### Brief
Repeat the records exactly. Every line must match.

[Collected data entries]

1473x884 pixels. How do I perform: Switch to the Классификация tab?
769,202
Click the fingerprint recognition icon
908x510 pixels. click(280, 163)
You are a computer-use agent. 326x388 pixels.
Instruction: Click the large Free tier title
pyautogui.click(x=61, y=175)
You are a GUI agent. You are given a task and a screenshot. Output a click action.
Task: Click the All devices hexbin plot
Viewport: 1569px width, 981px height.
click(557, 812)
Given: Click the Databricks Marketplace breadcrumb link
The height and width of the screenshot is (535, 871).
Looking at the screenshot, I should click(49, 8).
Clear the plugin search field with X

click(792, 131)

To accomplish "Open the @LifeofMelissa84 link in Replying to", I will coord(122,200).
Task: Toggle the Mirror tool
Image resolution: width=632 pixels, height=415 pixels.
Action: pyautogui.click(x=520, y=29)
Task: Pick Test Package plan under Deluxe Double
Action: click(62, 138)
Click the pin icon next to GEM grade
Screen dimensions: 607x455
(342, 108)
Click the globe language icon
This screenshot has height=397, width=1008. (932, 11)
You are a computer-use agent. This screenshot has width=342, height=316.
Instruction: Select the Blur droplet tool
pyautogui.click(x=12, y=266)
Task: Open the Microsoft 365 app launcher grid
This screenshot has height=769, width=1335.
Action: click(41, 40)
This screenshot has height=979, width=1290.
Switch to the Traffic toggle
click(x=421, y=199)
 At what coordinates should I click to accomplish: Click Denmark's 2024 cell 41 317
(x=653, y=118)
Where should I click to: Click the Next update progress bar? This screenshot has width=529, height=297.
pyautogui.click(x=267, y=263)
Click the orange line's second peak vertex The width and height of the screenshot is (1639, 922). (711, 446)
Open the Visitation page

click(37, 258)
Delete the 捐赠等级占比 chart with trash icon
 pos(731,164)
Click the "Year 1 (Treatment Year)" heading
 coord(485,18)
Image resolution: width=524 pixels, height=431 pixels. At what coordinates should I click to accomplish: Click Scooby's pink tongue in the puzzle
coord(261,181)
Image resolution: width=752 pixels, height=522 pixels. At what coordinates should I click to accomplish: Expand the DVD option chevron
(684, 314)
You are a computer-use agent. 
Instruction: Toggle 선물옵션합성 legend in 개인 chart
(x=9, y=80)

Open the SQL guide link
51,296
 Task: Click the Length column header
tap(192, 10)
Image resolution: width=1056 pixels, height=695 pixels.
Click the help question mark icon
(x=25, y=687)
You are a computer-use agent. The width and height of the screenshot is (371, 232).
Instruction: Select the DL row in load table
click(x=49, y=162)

### Problem solution
1473x884 pixels. How do I perform: Switch to the Классификация tab?
769,202
Click the fingerprint recognition icon
908x510 pixels. click(280, 163)
You are a computer-use agent. 326x388 pixels.
Instruction: Click the large Free tier title
pyautogui.click(x=61, y=175)
You are a GUI agent. You are given a task and a screenshot. Output a click action.
Task: Click the All devices hexbin plot
Viewport: 1569px width, 981px height.
click(557, 812)
Given: Click the Databricks Marketplace breadcrumb link
The height and width of the screenshot is (535, 871).
Looking at the screenshot, I should click(49, 8).
Clear the plugin search field with X

click(792, 131)

To accomplish "Open the @LifeofMelissa84 link in Replying to", I will coord(122,200).
Task: Toggle the Mirror tool
Image resolution: width=632 pixels, height=415 pixels.
Action: pyautogui.click(x=520, y=29)
Task: Pick Test Package plan under Deluxe Double
Action: click(62, 138)
Click the pin icon next to GEM grade
Screen dimensions: 607x455
(342, 108)
Click the globe language icon
This screenshot has height=397, width=1008. (932, 11)
You are a computer-use agent. This screenshot has width=342, height=316.
Instruction: Select the Blur droplet tool
pyautogui.click(x=12, y=266)
Task: Open the Microsoft 365 app launcher grid
This screenshot has height=769, width=1335.
Action: click(41, 40)
This screenshot has height=979, width=1290.
Switch to the Traffic toggle
click(x=421, y=199)
 At what coordinates should I click to accomplish: Click Denmark's 2024 cell 41 317
(x=653, y=118)
Where should I click to: Click the Next update progress bar? This screenshot has width=529, height=297.
pyautogui.click(x=267, y=263)
Click the orange line's second peak vertex The width and height of the screenshot is (1639, 922). (711, 446)
Open the Visitation page

click(37, 258)
Delete the 捐赠等级占比 chart with trash icon
 pos(731,164)
Click the "Year 1 (Treatment Year)" heading
 coord(485,18)
Image resolution: width=524 pixels, height=431 pixels. At what coordinates should I click to accomplish: Click Scooby's pink tongue in the puzzle
coord(261,181)
Image resolution: width=752 pixels, height=522 pixels. At what coordinates should I click to accomplish: Expand the DVD option chevron
(684, 314)
You are a computer-use agent. 
Instruction: Toggle 선물옵션합성 legend in 개인 chart
(x=9, y=80)

Open the SQL guide link
51,296
 Task: Click the Length column header
tap(192, 10)
Image resolution: width=1056 pixels, height=695 pixels.
Click the help question mark icon
(x=25, y=687)
You are a computer-use agent. The width and height of the screenshot is (371, 232).
Instruction: Select the DL row in load table
click(x=49, y=162)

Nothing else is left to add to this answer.